THE REQUEST
Please rewrite the part of the sentencing remarks that opens with the words "69      Aggravated burglary is, by" and closes with "25 years’ imprisonment.", putting "the legislature" in place of "Parliament" each time it occurs.

SOURCE EXTRACT
64      It is to your credit that you have endeavoured to use that time on remand productively.  To that end, you have abstained from drug use, worked and undertaken a number of courses.

65      In light of your age, personal circumstances and very limited criminal record, you are someone for whom rehabilitation is a realistic and worthy objective.  All the more so when it would seem that your current offending appears out of character and explained, to some extent, by your use of drugs.  That impression receives support from the observations of those who prepared the character references that were tendered at the plea hearing.[8]  In their opinion, you have taken responsibility for what you have done and are determined to continue to make positive changes to your life once released.  You have family support and the promise of stable accommodation and employment on your release from custody.

Gravity of the offending

[8] See exhibit 6.

66      Apart from matters personal to you, Mr Alves-Ferreira, I must also have regard to a number of other sentencing considerations, one of which is the gravity of the offences for which you must now be sentenced.

67      As indicated by the relevant maximum penalty, criminal damage is far from a trivial or minor type of offence.  The offence that you committed was neither a very serious or minor example of its type.  Whilst the value of the damage caused was not high, there are a number of other relevant considerations to take into account.  Yours was a gross over-reaction to the situation that presented itself.  Your sister was entitled to set a time for the collection of your belongings and to lock the garage when you failed to attend at the appointed hour.  She was also fully within her rights to tell you to leave once you began yelling at her.  Rather than abide by her wishes, you escalated the situation quite dramatically by smashing the window of the very room in which you knew she was present.  Your conduct must have, as your counsel has conceded, appeared very erratic and frightening for your sister and her daughters.  In those circumstances, I regard this instance to be a relatively serious example of its type.

68      That said, I remain cognisant of the fact that Mr Alves-Ferreira has no history for this type of conduct and his behaviour appears to have been out of character.

69      Aggravated burglary is, by its very nature, considered by Parliament, the community and the Courts, to be an inherently serious offence.  That fact is amply demonstrated by the very high maximum penalty that Parliament has fixed, namely 25 years’ imprisonment.

70      The approach to be taken when assessing the objective gravity of any particular offence, and the relevant considerations when undertaking such a task, were helpfully outlined by the Court of Appeal in DPP v Meyers.[9]  I have had regard to those matters in so far as they are relevant to this case.

[9] (2014) 44 VR 486.

COLLECTED DATA
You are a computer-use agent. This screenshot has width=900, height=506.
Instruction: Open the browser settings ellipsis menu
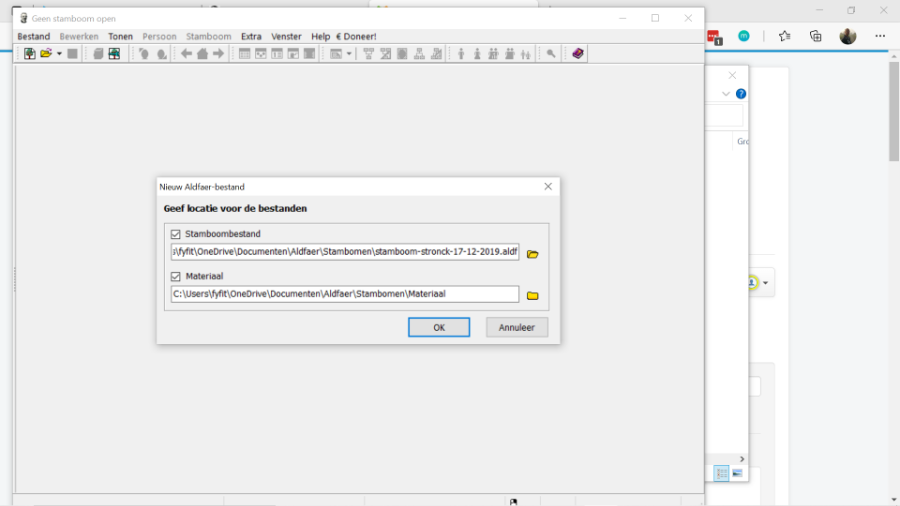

EXERCISE SOLUTION
69      Aggravated burglary is, by its very nature, considered by the legislature, the community and the Courts, to be an inherently serious offence.  That fact is amply demonstrated by the very high maximum penalty that the legislature has fixed, namely 25 years’ imprisonment.